◆ WHAT TO DO ◆
Copy, word for word, the line containing "The width and height of the screenshot is (957, 385)." and each line that follows it in the entries below; pictures do not belong in the copy.
DATA EXTRACTS: Begin
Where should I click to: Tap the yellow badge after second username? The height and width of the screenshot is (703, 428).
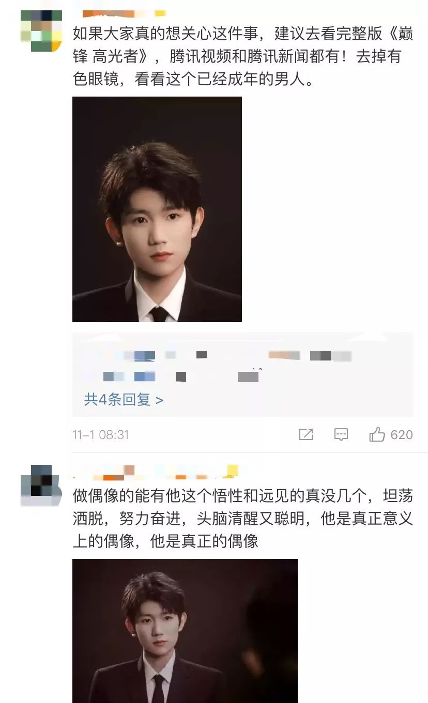(x=233, y=471)
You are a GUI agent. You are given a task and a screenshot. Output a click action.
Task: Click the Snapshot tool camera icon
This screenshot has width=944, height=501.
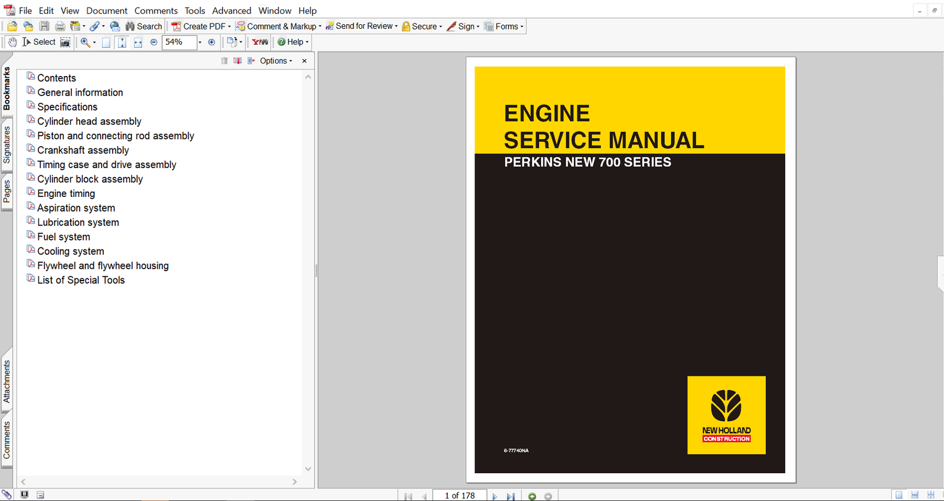65,42
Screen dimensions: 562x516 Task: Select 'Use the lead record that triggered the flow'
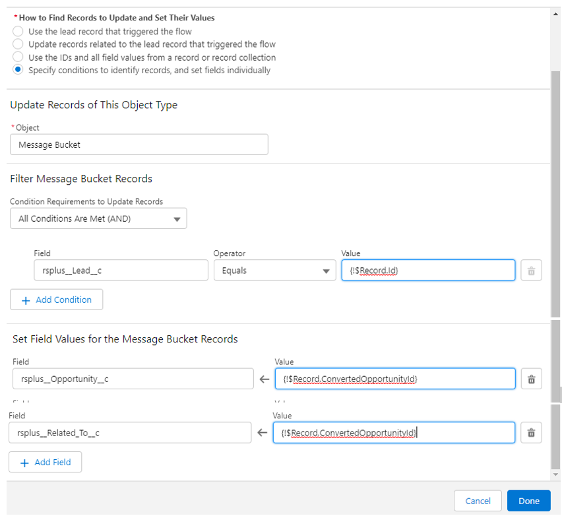click(18, 32)
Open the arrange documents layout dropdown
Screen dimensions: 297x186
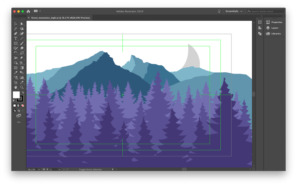tap(38, 11)
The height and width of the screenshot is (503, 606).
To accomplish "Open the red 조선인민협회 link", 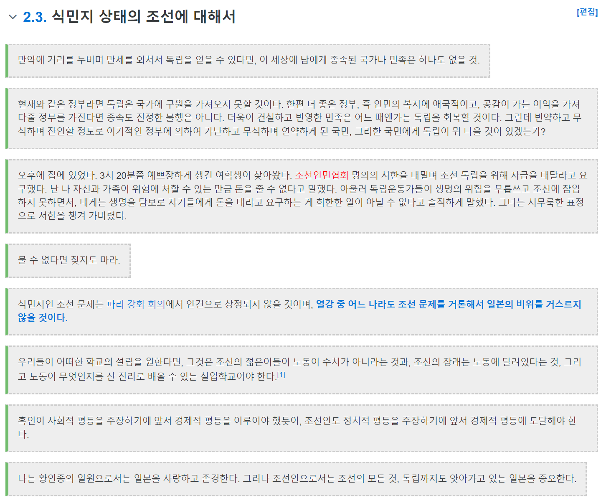I will coord(321,175).
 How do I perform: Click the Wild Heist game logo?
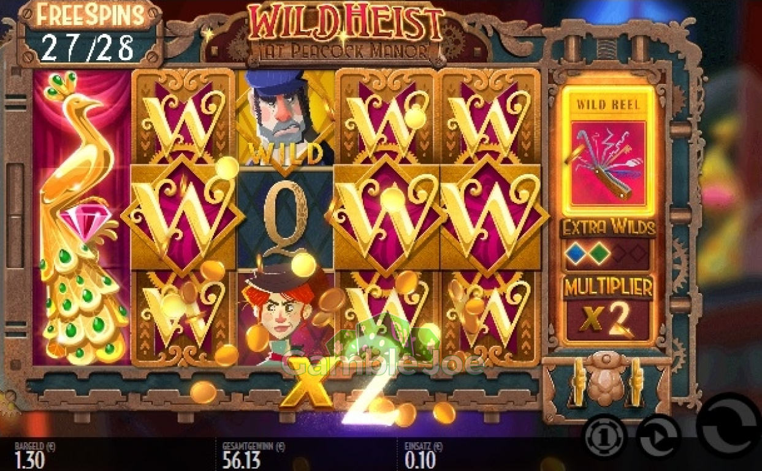coord(346,31)
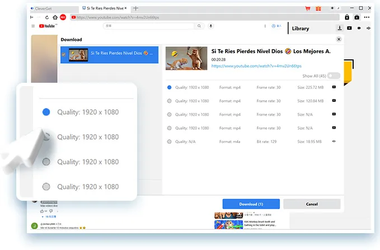Open the Library video tab icon
Viewport: 380px width, 250px height.
point(349,28)
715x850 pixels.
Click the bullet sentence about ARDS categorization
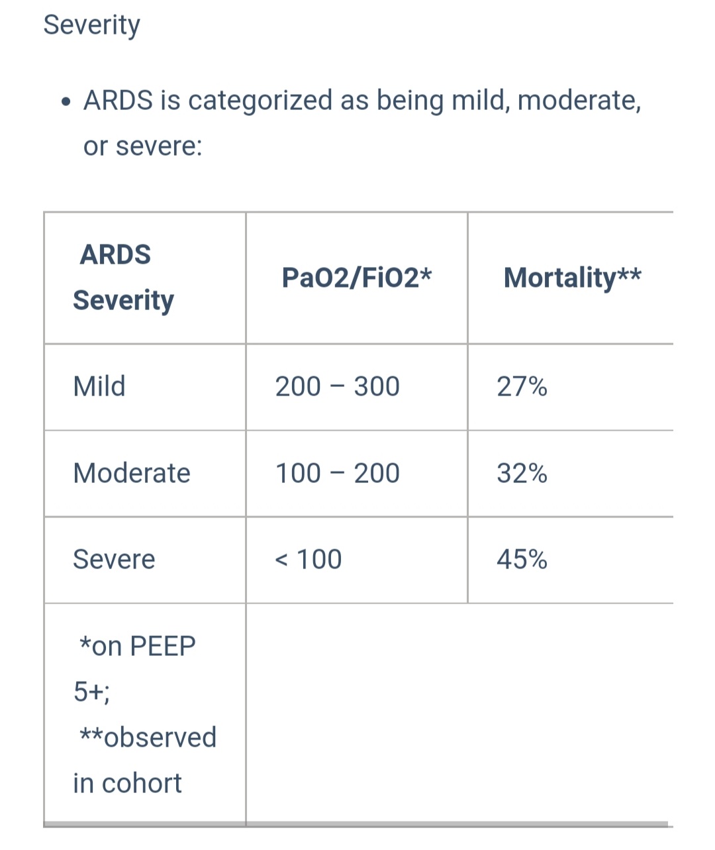tap(362, 123)
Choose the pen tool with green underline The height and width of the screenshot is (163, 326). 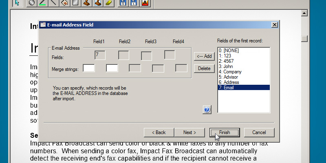[x=42, y=3]
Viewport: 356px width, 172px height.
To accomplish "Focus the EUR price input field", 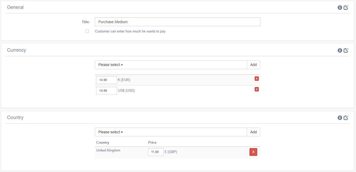I will pyautogui.click(x=106, y=80).
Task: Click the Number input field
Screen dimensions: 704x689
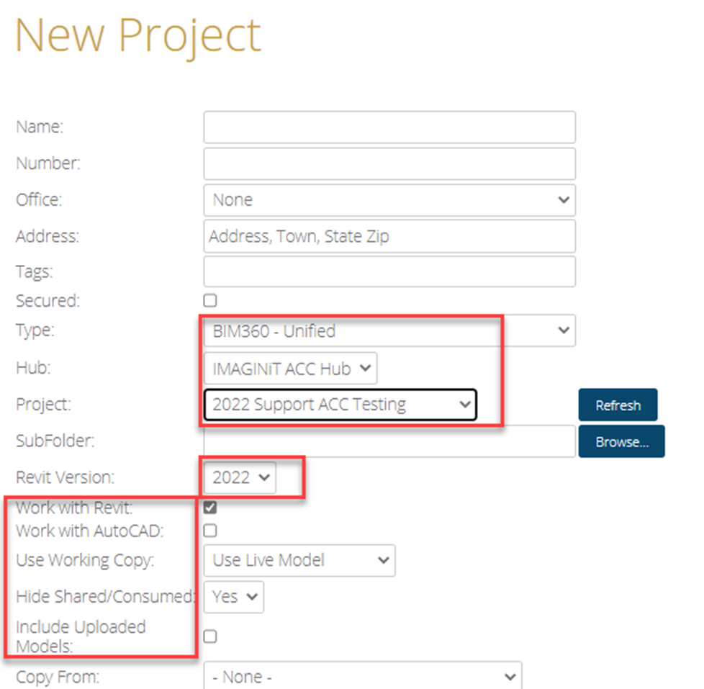Action: 389,163
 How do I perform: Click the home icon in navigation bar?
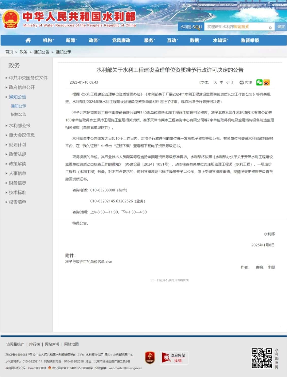[x=28, y=40]
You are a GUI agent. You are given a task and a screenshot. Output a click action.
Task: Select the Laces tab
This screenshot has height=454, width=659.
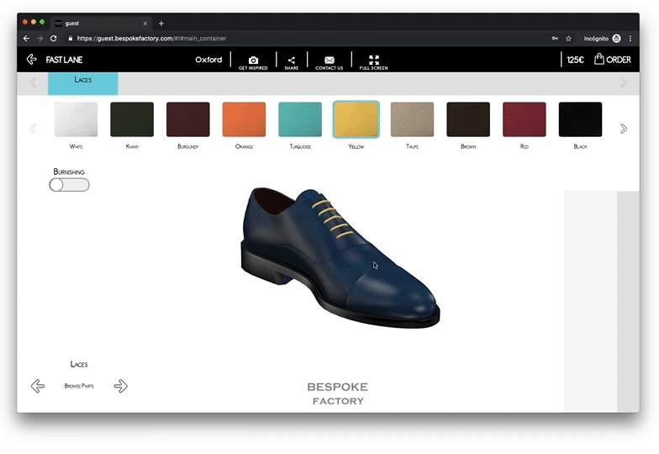[x=83, y=82]
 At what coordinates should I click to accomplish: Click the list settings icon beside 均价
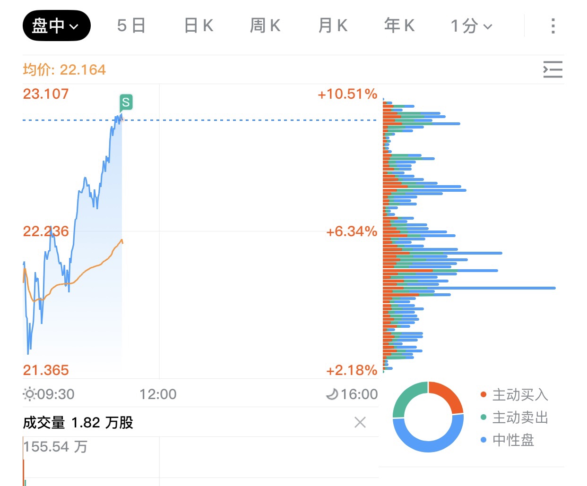click(552, 69)
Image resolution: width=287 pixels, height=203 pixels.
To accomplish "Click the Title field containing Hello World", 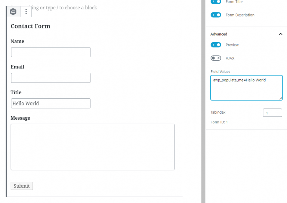I will point(51,104).
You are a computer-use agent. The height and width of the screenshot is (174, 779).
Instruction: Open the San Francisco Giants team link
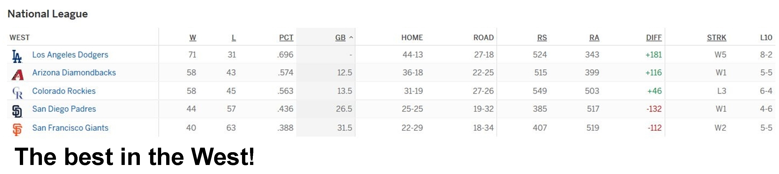coord(70,128)
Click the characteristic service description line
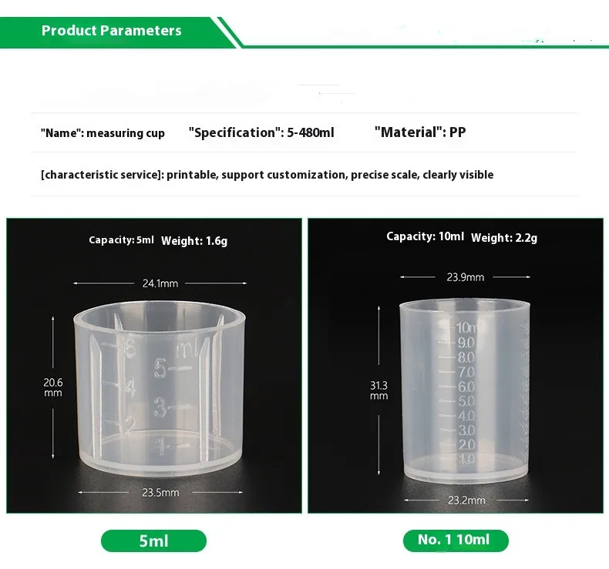The width and height of the screenshot is (609, 569). tap(267, 175)
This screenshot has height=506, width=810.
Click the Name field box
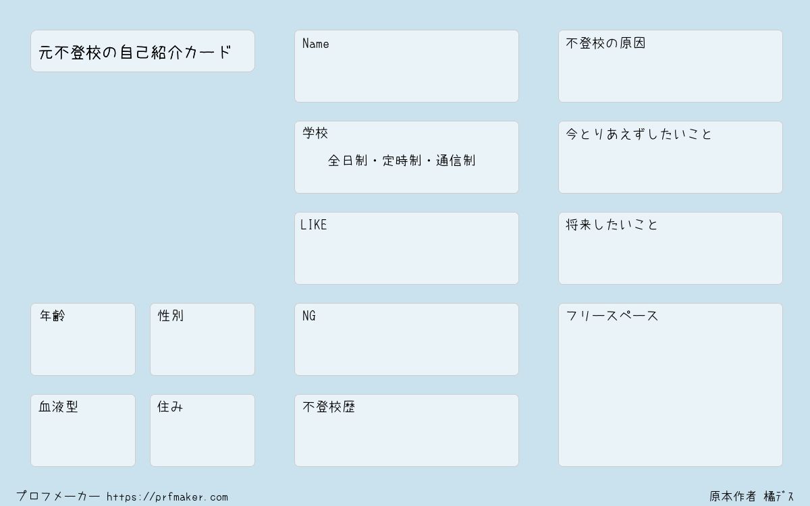click(406, 66)
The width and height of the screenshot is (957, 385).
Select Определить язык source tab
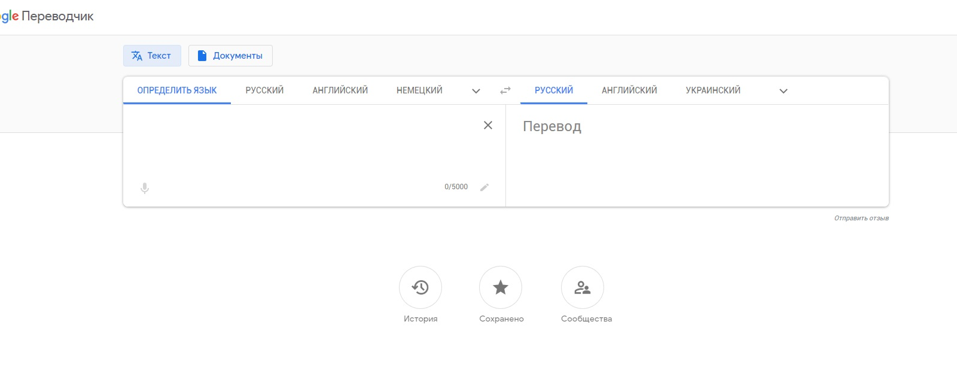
DATA EXTRACTS: End
◆ RESPONSE BELOW ◆
The width and height of the screenshot is (957, 385).
Select Определить язык source tab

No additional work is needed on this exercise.